First appearing in the 1881 Leaves of Grass, the "Birds of Passage" cluster grouped seven previously published poems: "Song of the Universal" (1876), "Pioneers! O Pioneers!" (1865), "To You [Whoever you are . . .]" (1856), "France, The 18th Year of these States" (1860), "Myself and Mine" (1860), "Year of Meteors (1859–60)" (1865), and "With Antecedents" (1860). The poems, initially published under various titles between 1856 and 1876, appeared in different clusters, annexes, supplements, and companion volumes until their final nesting place in "Birds."
Whether all of the clusters in Leaves constitute unified groupings is debatable, certain clusters seeming purposeful to some critics and nearly haphazard to others. The title "Birds of Passage" suggests as an organizing principle the cyclical migrations of birds and the associated ideas of flight, movement, and change. As suggested by the title, the poems explore several types of progression: cosmic (from imperfection to perfection), cultural (the shift of civilization from East to West), and personal (from self-deprecation to self-affirmation). These migrations cross physical expanses, such as the North American continent and the Atlantic ocean, as well as nonmaterial ones like time and history. The title, then, does establish a principle of organization for the cluster—certainly broad and, perhaps, loose, yet not arbitrary.
Despite the cluster title, only one poem, "Song of the Universal," incorporates explicit bird imagery.
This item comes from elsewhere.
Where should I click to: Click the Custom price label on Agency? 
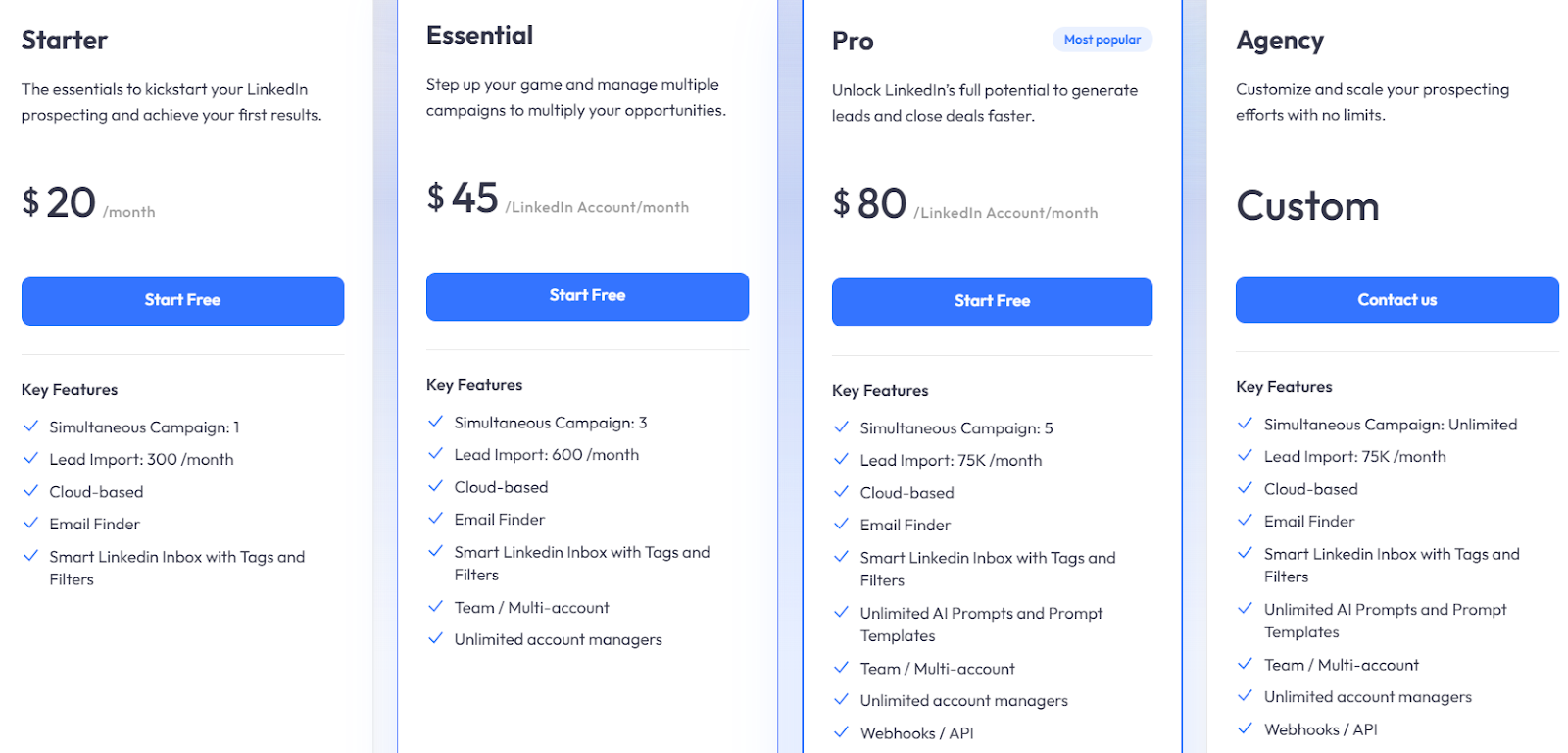click(1307, 206)
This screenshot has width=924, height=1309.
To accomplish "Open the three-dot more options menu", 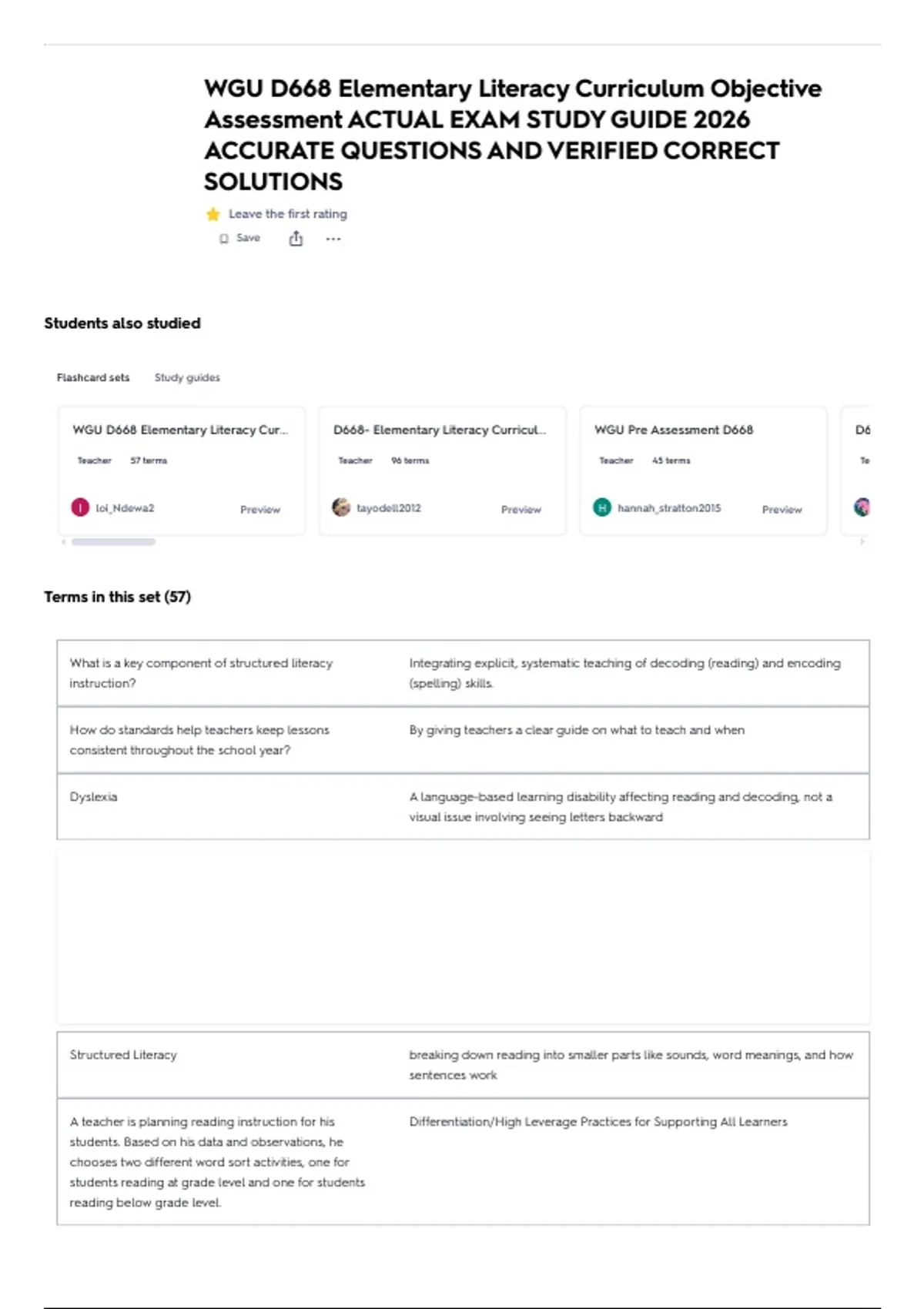I will pos(333,239).
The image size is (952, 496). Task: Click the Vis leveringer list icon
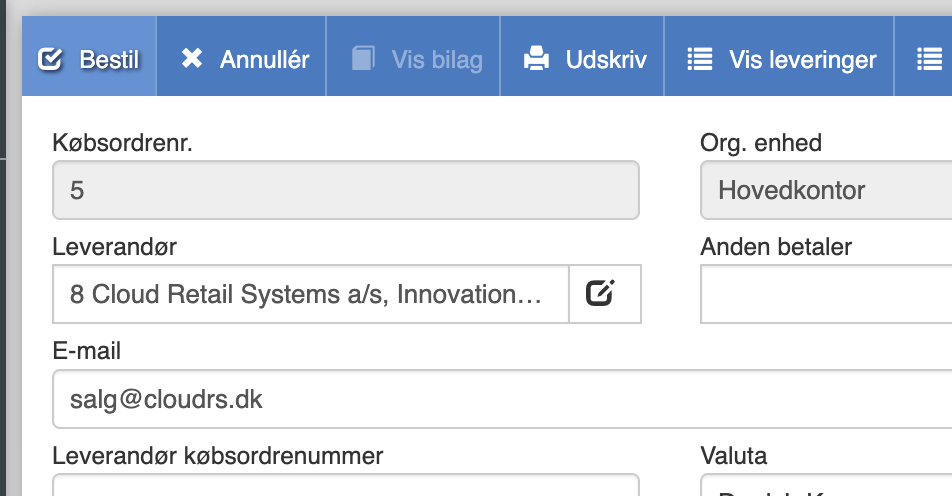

An "uncaught bird," illustrating the flight of the universal, the good, or the soul, is pictured "hovering, hovering, / High in the purer, happier air" above the "mountain-growths disease and sorrow" (section 3). In lieu of any recurring bird imagery, the dominant motif illustrating progression is America's role as the culmination (at least momentarily) of cosmic and cultural evolution, an idea appearing most prominently in "Pioneers! O Pioneers!" and "Song of the Universal" and to a lesser extent in "France the 18th Year of These States" and "With Antecedents." "To You," "Myself and Mine," "Year of Meteors," and "With Antecedents" primarily illustrate more personal types of progression, whether it be the reader's self-actualization, the poet's poetic agenda, the poet's brief physical existence, or the reader and poet's tallying of the past.
Besides those of Thomas Edward Crawley and James E. Miller, Jr., few studies systematically examine the unity of the clusters and the significance of their placement in Leaves. For Crawley, "Birds" functions as a transitional cluster between the first part of Leaves, which is more concerned with the physical (the journey motif and the land being unifying principles), and the second part, which is more concerned with the spiritual (the voyage motif and the sea now becoming dominant). Miller treats the cluster as the confrontation of the self—the paradigmatic American self Whitman offers for usage—with time and history (that self having been introduced earlier, particularly in "Song of Myself").
While none of the poems in "Birds" occupies a central place in the Whitman canon, they are important expressions of Whitman's belief in an orderly progression of all things toward perfection—an idea of central importance in the poet's philosophy.
Bibliography
Crawley, Thomas Edward. The Structure of "Leaves of Grass." Austin: U of Texas P, 1970.
Miller, James E., Jr. A Critical Guide to "Leaves of Grass." Chicago: U of Chicago P, 1957.
Warren, James Perrin. "The 'Paths to the House': Cluster Arrangement in Leaves of Grass, 1860–1881." ESQ 30 (1984): 51–70.
Whitman, Walt. Leaves of Grass: Comprehensive Reader's Edition. Ed. Harold W. Blodgett and Sculley Bradley. New York: New York UP, 1965.